Se fosse Proust ai giorni nostri Peter Cameron avrebbe nel suo carnet le stesse mitologie, adeguandosi alla noia di giorni e stagioni americani, disperatamente mortali per le sue figurine umane, sospese nei moduli acquatici di Carver, e nelle scene di smalto composte da Hockney. È un caso un po’ speciale di questi tempi che affidano l’esclusiva al rombo dei suoni iper-surround dilaganti perfino nei notiziari TV. Le chiacchiere dei personaggi immersi nei racconti di Cameron seguono ritmi rarefatti, tengono a freno ogni spasimo umano, il che non vuol dire che piccole e grandi tragedie non si consumino e non inchiodino con affilati spilloni le figurette che cercano dignità e qualche brandello di salvezza. Angosce e lievi eccentricità trovano anche nell’empatica traduzione di Giuseppina Oneto (la quasi totalità dei titoli dello scrittore statunitense in Adelphi si avvalgono del suo lavoro) la vera natura dell’opera originale: l’ibrido sapore dell’inatteso.
Da qualche parte ci si interroga se preferire un bicchiere di champagne al bacio di fraterni amici, con dialoghi che sarebbero piaciuti a Michelangelo Antonioni. Da qualche parte un uomo preferisce far credere alla moglie di avere una relazione anziché confessarle di tenere nascosta una cagnetta in cantina. Da qualche parte una donna si tuffa ogni giorno nella piscina dell’ex marito mentre i figli tengono il segreto. Trenta vasche ogni giorno “non hanno mai fatto male a nessuno”: forse giornate in cui niente di pericoloso può accadere, ma in quelle atmosfere di nebbiosità contemporanea tutti sembrano sul punto di un affogamento psichico. In ogni racconto degli undici presentati in questa raccolta, uomini e donne, vecchi e adolescenti si aggirano nell’acquario dell’indifferenza ostentata messa in conserva come nei vasetti Campbell’s. Una zuppa dove drammi e dolori vengono immersi dalla prosa di Cameron dentro un mondo di dinamiche disfunzionali e giorni in cui ci si può aspettare brutte sorprese.
D’altronde le ottiche usate dallo scrittore ci hanno abituato a memorabilia kubrickiane, dove il disvelamento della storia procede per lentezze ondivaghe, da Andorra a Coral Glynn i confini nascondono oscuri veleni mai nominati, ma sempre racchiusi nel riserbo.
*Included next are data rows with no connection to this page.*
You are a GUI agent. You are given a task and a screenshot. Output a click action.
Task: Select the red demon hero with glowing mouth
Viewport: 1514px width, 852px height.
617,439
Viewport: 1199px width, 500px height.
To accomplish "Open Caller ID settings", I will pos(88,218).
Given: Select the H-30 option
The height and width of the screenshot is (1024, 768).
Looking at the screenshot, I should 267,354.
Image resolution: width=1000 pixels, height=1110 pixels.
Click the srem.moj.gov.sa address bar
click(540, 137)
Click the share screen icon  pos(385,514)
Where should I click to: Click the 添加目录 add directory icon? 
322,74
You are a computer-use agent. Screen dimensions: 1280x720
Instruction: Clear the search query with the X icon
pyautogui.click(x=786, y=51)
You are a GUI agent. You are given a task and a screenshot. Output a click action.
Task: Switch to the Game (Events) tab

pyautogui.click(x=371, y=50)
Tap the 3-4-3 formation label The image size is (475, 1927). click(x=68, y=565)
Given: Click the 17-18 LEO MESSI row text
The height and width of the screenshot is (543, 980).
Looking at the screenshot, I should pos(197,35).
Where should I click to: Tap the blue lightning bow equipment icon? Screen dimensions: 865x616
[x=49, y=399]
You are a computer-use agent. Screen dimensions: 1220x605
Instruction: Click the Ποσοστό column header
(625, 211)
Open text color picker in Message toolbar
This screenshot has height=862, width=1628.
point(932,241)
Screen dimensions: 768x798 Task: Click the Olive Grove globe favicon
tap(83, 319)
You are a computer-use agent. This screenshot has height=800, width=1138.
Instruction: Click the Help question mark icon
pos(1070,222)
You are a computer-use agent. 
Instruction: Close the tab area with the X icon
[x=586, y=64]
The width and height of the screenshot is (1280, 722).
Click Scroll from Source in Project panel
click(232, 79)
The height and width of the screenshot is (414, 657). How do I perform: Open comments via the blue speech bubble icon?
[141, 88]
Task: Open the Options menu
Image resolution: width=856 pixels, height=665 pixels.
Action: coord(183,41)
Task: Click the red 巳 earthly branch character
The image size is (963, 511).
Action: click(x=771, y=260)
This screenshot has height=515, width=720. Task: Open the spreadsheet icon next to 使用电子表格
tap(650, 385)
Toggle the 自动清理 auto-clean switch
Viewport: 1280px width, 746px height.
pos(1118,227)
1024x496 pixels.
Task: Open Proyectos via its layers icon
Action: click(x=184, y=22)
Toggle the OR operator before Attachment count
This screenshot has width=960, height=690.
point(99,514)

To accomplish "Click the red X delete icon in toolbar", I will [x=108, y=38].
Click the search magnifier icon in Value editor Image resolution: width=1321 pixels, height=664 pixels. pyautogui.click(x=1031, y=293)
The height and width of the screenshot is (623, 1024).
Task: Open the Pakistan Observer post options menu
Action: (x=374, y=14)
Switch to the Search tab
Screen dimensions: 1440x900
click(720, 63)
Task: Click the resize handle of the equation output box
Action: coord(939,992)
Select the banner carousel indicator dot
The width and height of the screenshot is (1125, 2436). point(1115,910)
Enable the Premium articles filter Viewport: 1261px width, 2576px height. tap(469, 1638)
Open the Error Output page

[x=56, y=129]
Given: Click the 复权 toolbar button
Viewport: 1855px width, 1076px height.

Le cose che succedono durante il giorno sono spesso più sottilmente micidiali, i loro effetti vengono rimandati a un futuro in cui un virus (mentale, umano) sembra scomparso ma che invece elargisce eredità d’insidie inedite. Potessimo avere accanto Cameron, parleremmo di guai sentimentali, e di quel che può succedere alle persone che in vecchiaia vengono allontanate da casa, o di quanto siano ipocrite le belle parole usate nei viaggi fra un aeroporto e l’altro: ognuno tiene alla propria “cassetta di sicurezza” ma affondandola sempre di più nei sotterranei della propria psiche. L’esclusiva di scheletri, deserti, o miti residenze campagnole (le più funeste) si addensa in sceneggiature blindate, da cui non si esce e in cui ogni brindisi ha il sapore metallico diffuso dai Network d’Oltreatlantico.
È il palcoscenico inesorabile messo su da Cameron, guardando agli abbandoni casalinghi – ma depurati dei toni sanguigni – su cui James Cain ha costruito la sua fortuna. Le Grandi Depressioni hanno storie diverse, d’altronde un secolo è passato e il mondo si è ristretto, e gli umori cosmopoliti sono passati dal valium all’MDMA. Cameron ci immerge nel pathos vischioso di queste creature (meno letterarie di quanto si possa pensare) stazionanti sempre sul bordo di qualcosa di minaccioso. Sono racconti dove comanda lo stallo, e che rivelano un esteso scomodo dissesto. Brividi minimalisti, cose che la ferocia tenuta a bada prima o poi occuperà l’interezza della scena.